A Primeira Turma do Tribunal Superior do Trabalho (TST) manteve a demissão por justa causa de uma assistente de relacionamento da Telefônica Brasil S.A. que concedeu descontos indevidos na conta telefônica de seu marido. A decisão unânime confirmou que a violação das normas internas da empresa justificava a penalidade aplicada.
Três descontos irregulares detectados
A funcionária foi dispensada em maio de 2020 após a área de monitoramento da Telefônica identificar três ajustes indevidos de R$ 27,99 cada na conta do cônjuge, sem qualquer justificativa técnica. A conduta contrariava expressamente o código de conduta e ética da empresa, que proíbe a concessão de benefícios a familiares.
Defesa alegou ausência de prejuízo
Em sua defesa judicial, a trabalhadora argumentou que a falta não era grave o suficiente para justificar a demissão e que, como assistente de relacionamento, tinha autonomia para efetuar descontos sem autorização superior.
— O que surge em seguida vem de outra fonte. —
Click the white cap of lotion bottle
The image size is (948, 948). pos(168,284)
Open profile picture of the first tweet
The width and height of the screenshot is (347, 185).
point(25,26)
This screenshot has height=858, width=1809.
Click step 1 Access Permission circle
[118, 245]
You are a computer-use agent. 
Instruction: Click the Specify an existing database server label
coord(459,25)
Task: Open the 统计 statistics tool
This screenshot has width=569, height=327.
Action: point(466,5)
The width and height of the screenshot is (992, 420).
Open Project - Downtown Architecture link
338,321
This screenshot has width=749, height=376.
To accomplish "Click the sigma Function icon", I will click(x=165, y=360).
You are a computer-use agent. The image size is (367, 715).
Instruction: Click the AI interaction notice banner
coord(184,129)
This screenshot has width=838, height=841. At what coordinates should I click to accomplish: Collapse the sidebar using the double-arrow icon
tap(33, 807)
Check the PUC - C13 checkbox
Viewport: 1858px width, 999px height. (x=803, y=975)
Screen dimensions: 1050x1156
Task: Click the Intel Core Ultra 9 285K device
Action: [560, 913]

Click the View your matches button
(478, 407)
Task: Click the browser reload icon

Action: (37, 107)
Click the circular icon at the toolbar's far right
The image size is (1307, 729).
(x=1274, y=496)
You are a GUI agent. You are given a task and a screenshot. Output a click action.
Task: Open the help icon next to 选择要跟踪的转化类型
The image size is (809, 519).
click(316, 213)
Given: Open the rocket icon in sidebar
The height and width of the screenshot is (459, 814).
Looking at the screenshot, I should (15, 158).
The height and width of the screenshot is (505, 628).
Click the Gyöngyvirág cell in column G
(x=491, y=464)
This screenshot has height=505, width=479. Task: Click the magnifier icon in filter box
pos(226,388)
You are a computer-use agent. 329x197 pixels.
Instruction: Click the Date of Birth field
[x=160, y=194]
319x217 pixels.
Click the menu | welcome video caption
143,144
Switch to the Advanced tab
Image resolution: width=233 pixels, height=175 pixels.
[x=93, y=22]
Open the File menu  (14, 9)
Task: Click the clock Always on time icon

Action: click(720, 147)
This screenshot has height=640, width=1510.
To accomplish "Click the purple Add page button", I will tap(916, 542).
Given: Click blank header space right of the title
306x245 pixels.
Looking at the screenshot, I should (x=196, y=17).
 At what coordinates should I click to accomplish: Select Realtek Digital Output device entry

Sustentou ainda que a empresa não demonstrou prejuízo financeiro e demorou três meses para aplicar a punição.
Instâncias confirmam validade da justa causa
O juízo de primeiro grau e o Tribunal Regional do Trabalho da 9ª Região (PR) validaram a demissão, reconhecendo que a funcionária tinha conhecimento das regras ao assinar o código de ética. O TRT-9 destacou que, independentemente do baixo valor, ela não possuía atribuição para conceder o desconto, dispensando a comprovação de prejuízo.
TST rejeita alegação de falta de imediatidade
No TST, o relator ministro Hugo Scheuermann rejeitou o argumento de falta de imediatidade na punição, verificando que a decisão apresentada pela defesa para demonstrar divergência não tratava da mesma premissa legal exigida pela CLT. A decisão foi unânime, consolidando o entendimento sobre a gravidade da violação ética.